# THE PROBLEM
Copy out the material verbatim, starting at the line containing "Viewport: 939px width, 624px height." and ending at the line containing "the Explore the", with both lines included. Leave the pictures out of your copy.

# INFORMATION PROVIDED
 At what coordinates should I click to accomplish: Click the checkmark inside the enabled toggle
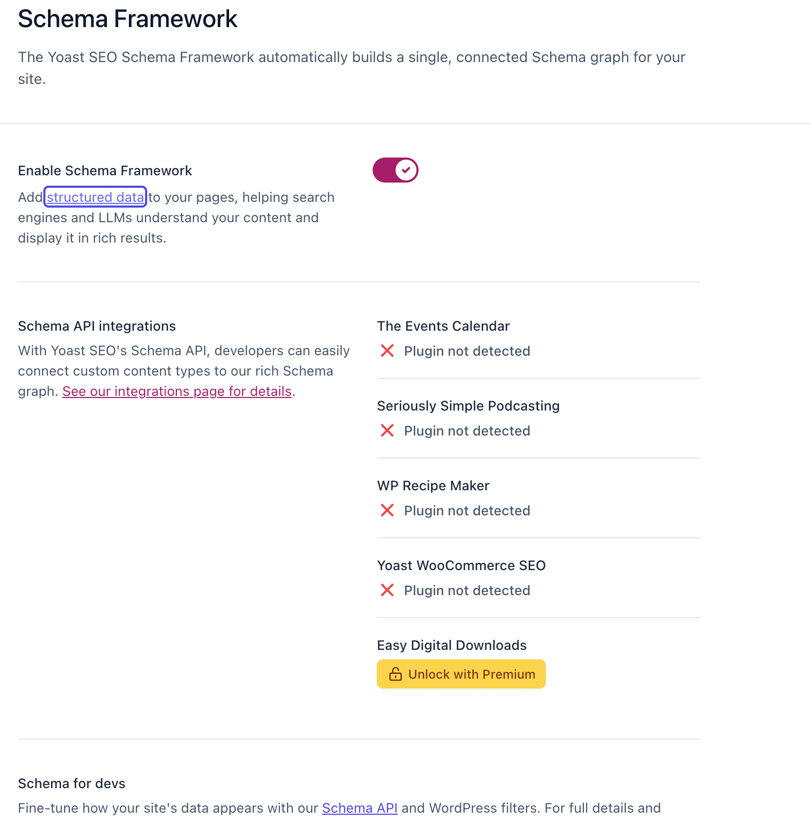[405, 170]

* * *

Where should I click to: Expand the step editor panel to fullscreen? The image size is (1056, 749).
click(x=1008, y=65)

...

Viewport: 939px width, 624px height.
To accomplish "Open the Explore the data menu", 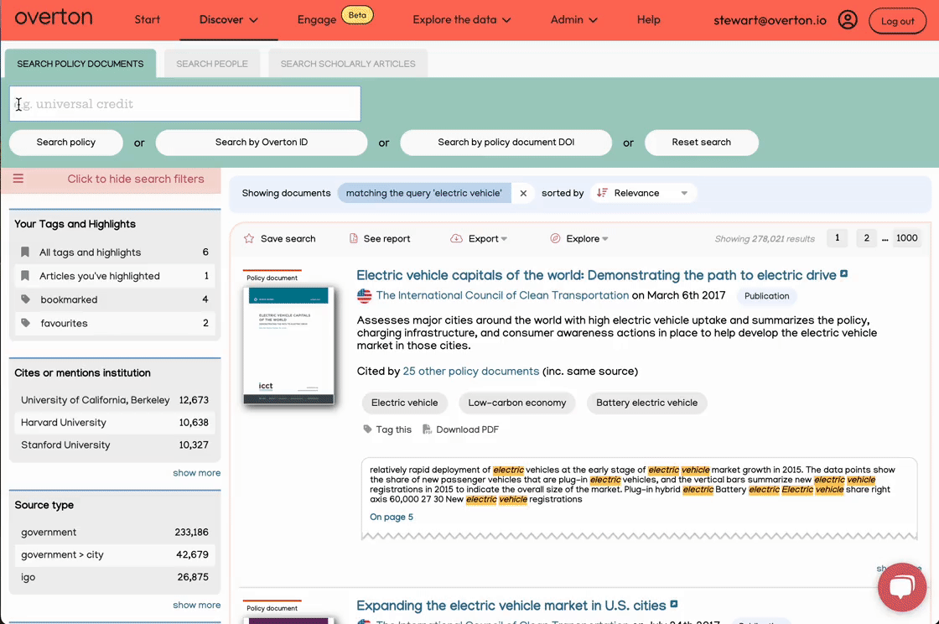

# PROBLEM SOLUTION
Viewport: 939px width, 624px height.
To accomplish "Open the Explore the data menu", 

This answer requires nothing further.